Redaction and the audit log

Redaction and the audit log are DRAGON's compliance substrate. Redaction proves secrets are scrubbed before any text reaches a model. The audit log proves what the AI did, in a form anyone can verify with only SHA-256. Both are designed to sell to compliance-bound buyers rather than scare them.

Two-stage redaction

Secrets are scrubbed at two independent stages, both wired by the composition root rather than by the redaction engine itself:

Ingestion — everything entering a RAG corpus (documents, device configs, session history) is redacted before it is embedded or stored.
Context assembly — everything about to reach a model, embedded or remote, is redacted again immediately before inference.

The two stages are independent, so a secret that somehow survives one is caught by the other before model contact.

How redaction runs

The engine applies an ordered, init-time-compiled registry in a fixed sequence:

Multiline structural rules first — for example SSH private-key PEM blocks.
Line structural rules in registry order, one pass each.
Line heuristics, such as password echo detection.
The loose high-entropy heuristic, only in strict mode and never on an already-redacted line.

Replacement preserves analytic utility: a match becomes <REDACTED:rule-id> rather than a blank, so the model still sees the structure of the line. Cisco type 7 secrets are redacted, never decoded.

Pattern coverage

Structural rules cover the secrets engineers actually paste, including:

Cisco type 0, 5, 7, 8, and 9 secrets, enable secret, and enable password.
SNMP communities, TACACS+ keys, RADIUS keys, and neighbor and message-digest keys.
IKE and ISAKMP pre-shared keys, crypto key strings, NTP authentication keys, and WPA PSKs.
SSH private-key blocks and username secrets.

The high-entropy heuristic catches generic tokens and is enabled only in strict mode.

Strict mode

A stricter ruleset auto-applies when the inference target is a non-loopback endpoint rather than the embedded local model. The daemon determines this with a loopback check on the configured endpoint and tightens redaction accordingly — remote model traffic is held to a higher bar than local.
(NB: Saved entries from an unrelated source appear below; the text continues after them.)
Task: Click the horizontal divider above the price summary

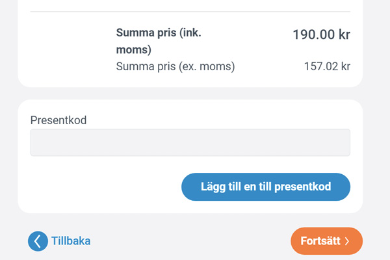Action: click(x=190, y=12)
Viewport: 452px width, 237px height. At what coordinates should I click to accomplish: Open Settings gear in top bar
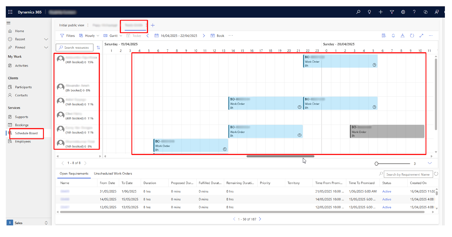(x=403, y=12)
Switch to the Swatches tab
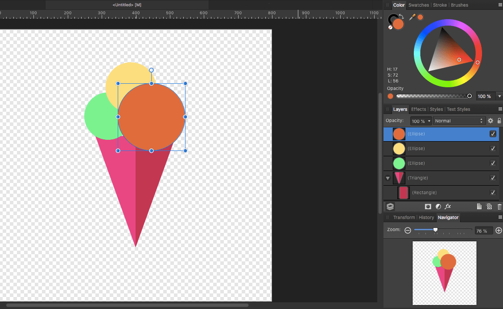 (418, 5)
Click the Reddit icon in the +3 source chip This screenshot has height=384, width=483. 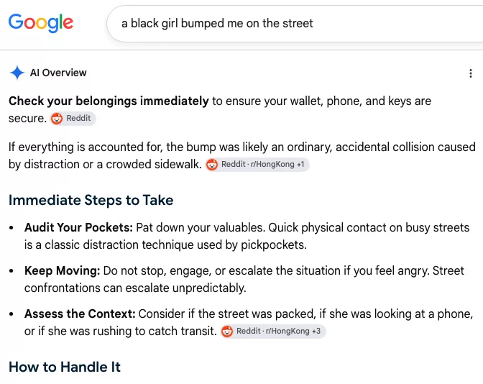tap(227, 332)
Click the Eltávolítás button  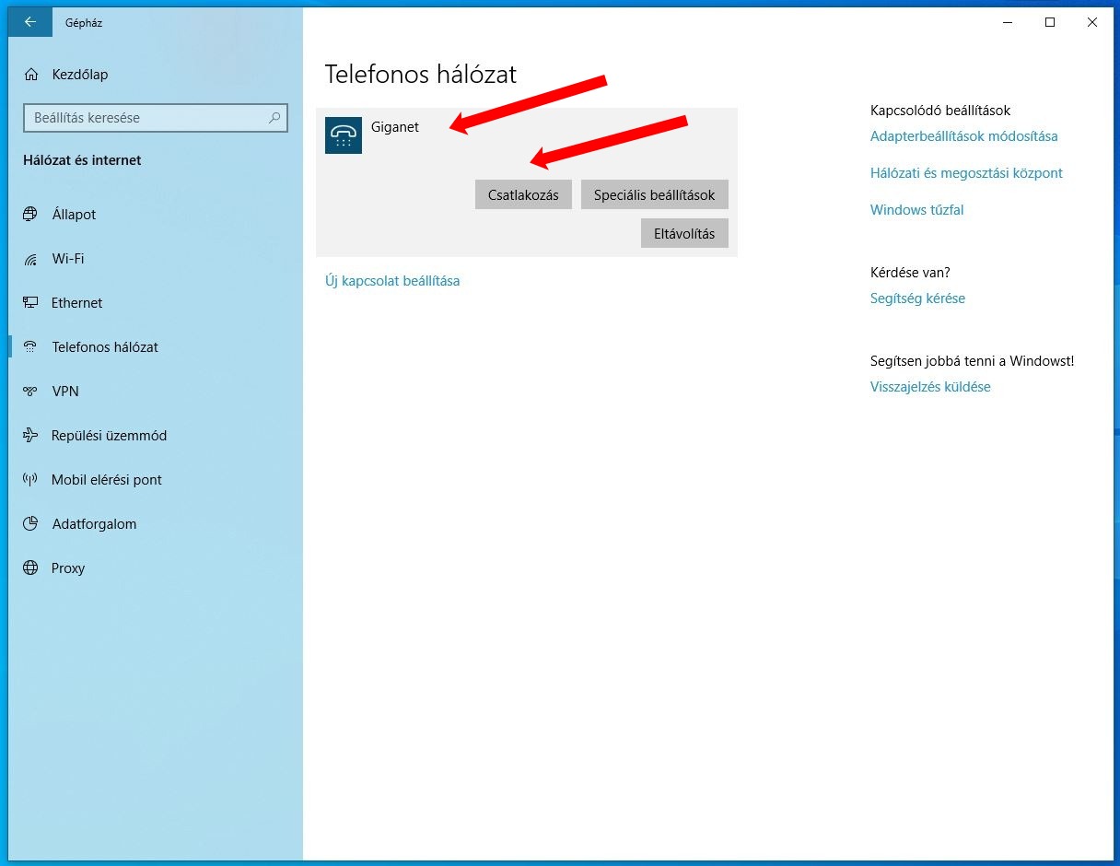(684, 234)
Verification as a release gate

A redaction event records the class and rule, never the secret. The redaction test corpus — real-world config patterns paired with expected redactions — is a dedicated, named CI job. A redaction escape is treated as a release blocker. Beta partners are explicitly invited to submit redaction-escape fixtures, and fixtures are append-only so a fixed escape can never regress.

The audit log

DRAGON records every AI interaction that matters for accountability in an append-only, hash-chained local log. The chain makes after-the-fact tampering — modification, deletion, reordering, or mid-file truncation — detectable by anyone holding the file. The on-disk format is a public, normative specification; auditors and compliance tooling may build against it directly.

What is recorded

Every suggestion with its content, classification, and context hash; every acceptance and dismissal; every redaction event; every model and endpoint invocation; and session opens. Payloads are post-redaction by construction — the log never contained secrets.

Container and schema

The log is UTF-8 JSON Lines, one object per line, \n terminated, no BOM, no blank lines, written one file per UTC day as audit-YYYY-MM-DD.jsonl. The chain runs continuously across day boundaries. Each entry carries:

Field	Description
`seq`	Monotonic sequence, starting at `1`, incrementing by exactly `1`.
`ts`	RFC 3339 UTC timestamp with nanosecond precision.
`kind`	One of `suggestion`, `acceptance`, `dismissal`, `redaction`, `model_call`, `insight`, `session_open`.
`payload`	The audited object as JSON, post-redaction.
`payload_hash`	Lowercase hex SHA-256 of the exact `payload` bytes.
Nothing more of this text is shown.